_Short exercise A_: Retype the passage of the MPTCP bug thread between "We also managed" and "packet is transmitted.", inclusive.
_Short exercise B_: In the MPTCP bug thread, what operating system are Machine A and B running?

_Text segment_:
.....
Can you update to the latest stable version (v0.89.5)?

cruzzer commented 9 years ago

Sorry for the delay. I've installed v089.5 or per dmesg "MPTCP: Stable release v0.89.5". Sadly I'm seeing the same behavior.

Regards Thomas

cruzzer commented 9 years ago

as an fyi: Machine A and B with Ubuntu 14.04 are completely vanilla. I've specifically created them for this test.

doru91 commented 8 years ago

Hello, Christoph

We also managed to reproduce this bug using 2 physical machines from our lab connected through a switch. When the machines are connected P2P, the bug is not triggered: immediately after we disconnect the cable, netstat reports that subflow terminated (it doesn't show up anymore in netstat) and it seems that the MPTCP stack can redirect all the traffic through the other subflow.

For simplicity, the bug can be easily reproduced also using the UML from [1], which is based on the UML from [2] with one modification: the server has 2 network interfaces. Steps for reproducing the bug:

Start iperf -s on the server;
Start iperf -c 10.2.1.2 -t 60 on the client;
After ~10s, on the host machine: ip link set dev tap0 down && ip link set dev tap2 down;
On the host, watch traffic statistics and after some time you'll notice that no packet is transmitted.
.....
_Information shown_:
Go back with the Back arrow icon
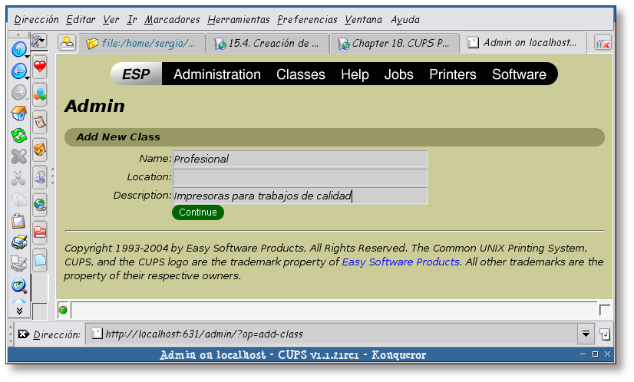 [18, 71]
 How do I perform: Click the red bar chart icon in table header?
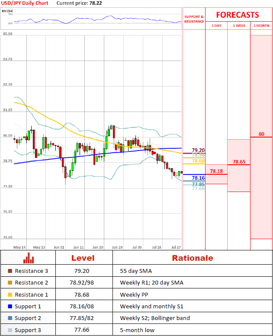tap(29, 258)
.....
_Task output A_:
We also managed to reproduce this bug using 2 physical machines from our lab connected through a switch. When the machines are connected P2P, the bug is not triggered: immediately after we disconnect the cable, netstat reports that subflow terminated (it doesn't show up anymore in netstat) and it seems that the MPTCP stack can redirect all the traffic through the other subflow.

For simplicity, the bug can be easily reproduced also using the UML from [1], which is based on the UML from [2] with one modification: the server has 2 network interfaces. Steps for reproducing the bug:

Start iperf -s on the server;
Start iperf -c 10.2.1.2 -t 60 on the client;
After ~10s, on the host machine: ip link set dev tap0 down && ip link set dev tap2 down;
On the host, watch traffic statistics and after some time you'll notice that no packet is transmitted.

_Task output B_: Ubuntu 14.04